Autism service providers looking to scale walk the tightrope between ensuring speed, clinical excellence and financial stability.
Scaling necessitates repeated checks, such as verifying that each step on a ladder is securely fastened. But what that ladder really needs under it to help stabilize movement to new heights is a concrete foundation.
“Foundationally, the first thing you want to have in place is a really clear understanding of your mission and your values,” Mike Cairnes, CEO of JoyBridge Kids, said during a panel at BHB’s Autism Investor Summit in April. “Then you’ve got to make sure that you have your key people also in place as part of that infrastructure… Then, brick by brick, start putting in those operational clinical processes and procedures.”
JoyBridge Kids is an applied behavior analysis (ABA), speech and occupational therapy provider headquartered in Brentwood, Tennessee. It also has locations in North Carolina and Georgia.
Even when you’re anticipating rapid growth, taking time to methodically align values, personnel and clinical procedures together one by one will tee up sustainability for your business model, Carines explained. Investing in scalable technology like a strong EMR and scheduling software is also helpful.
“If you really know what you’re trying to accomplish within your clinic and you’re really focused on outcome-based therapy, continue to just dial into that,” Eric Plunkett, co-founder, chief financial officer and owner of Axis Therapy Centers, added. “Slow is smooth, smooth is fast. If you can grow methodically, that methodology will start to expand upon itself.”
Ultimately, he said, it also comes down to revenue cycle management and understanding that “if there is no margin, there is no mission.”
Ankeny, Iowa-based Axis Therapy Centers is a multidisciplinary clinic that provides ABA, speech and occupational therapy to children with autism and other developmental disabilities. The company operates four locations throughout the state.
Busting through bottlenecks
Though the autism services sector is projected to have more workforce stability throughout 2025 than in years prior, staffing challenges like high turnover rates and retention issues are still top concerns.
Operational bottlenecks around the talent pool of Board-Certified Behavior Analysts (BCBAs) and Registered Behavior Technicians (RBTs) are the most common issue in scaling as an autism provider, the panelists agreed.
Typically, this is due to three major things happening at once:
- Pairing up new client learners with RBTs
- Building up caseloads
- Lining up BCBAs to take on the caseload
“All three of these moons have to converge, and you’d like to converge them perfectly, so it’s a timing exercise,” Cairnes said. “So from the time of intake and assessment, when that learner hits day one, you want to make sure you are hiring at the point where you can bring that person to train, certify and have those two marry up, and then build the caseloads. But in the absence of that [timing] that’s where the bottleneck comes in. It’s either delaying a learner, or a delay in hiring RBTs, or you don’t have the BCBAs, and that’s really the whole game.”

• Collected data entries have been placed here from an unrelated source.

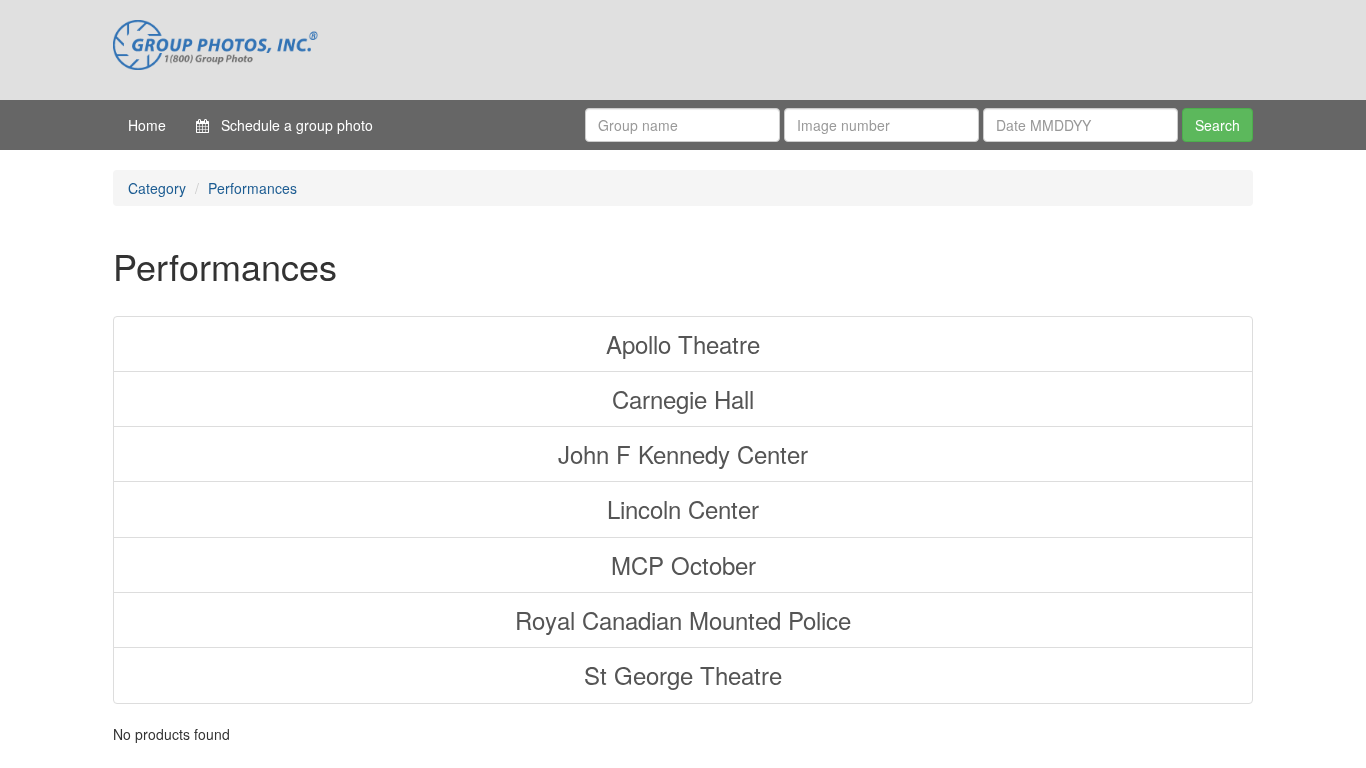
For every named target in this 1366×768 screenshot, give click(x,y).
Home (147, 125)
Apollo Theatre (683, 343)
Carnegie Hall (683, 398)
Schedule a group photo (291, 125)
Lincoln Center (683, 508)
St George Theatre (683, 674)
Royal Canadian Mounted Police (683, 619)
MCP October (683, 564)
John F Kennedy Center (683, 453)
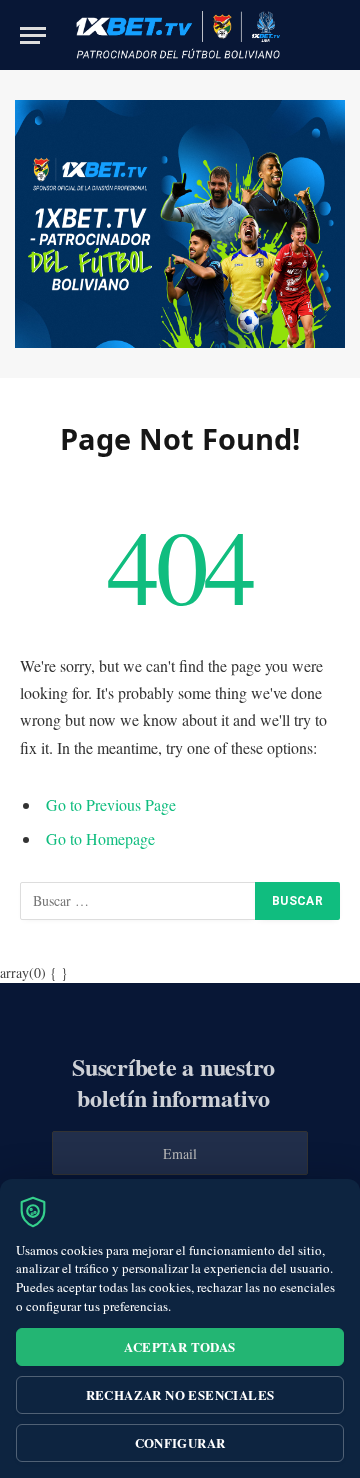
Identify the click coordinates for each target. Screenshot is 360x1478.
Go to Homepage (100, 838)
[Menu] (33, 35)
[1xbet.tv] (178, 35)
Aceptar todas (179, 1346)
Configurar (180, 1442)
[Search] (339, 35)
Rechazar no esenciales (180, 1394)
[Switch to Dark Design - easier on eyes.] (308, 35)
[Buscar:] (138, 901)
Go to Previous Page (111, 804)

The threshold for excessive growth
Matching external market demands regarding compensation and service needs while balancing quality workflows, clinical outcomes and processes is also an art. While there may be an appetite to “run fast” and exceed demands related to expansion, growing too quickly can also be an obstacle.
“I think it ultimately comes down to having that infrastructure in place, the right systems and a foundation that is strong enough to tolerate that level of growth,” Brad Zelinger, founder and CEO of Stride Autism Centers, said. “I don’t think there’s a one-size-fits-all answer.”
Des Moines, Iowa-based Stride Autism Centers specializes in ABA therapy for young children with autism. It has 22 locations across Iowa, Nebraska and South Dakota.
Scaling quickly, he noted, can also lead to better clinical outcomes because of adding additional resources as a result of the growth, but “you can’t take your eye off the ball,” especially related to balancing financial risk.
“I think in addition to having a clear understanding of your unit economics, breakeven analysis and all that is, at least for us, a lot of the time we’re focused on lining everything up as best as we can,” Zelinger said.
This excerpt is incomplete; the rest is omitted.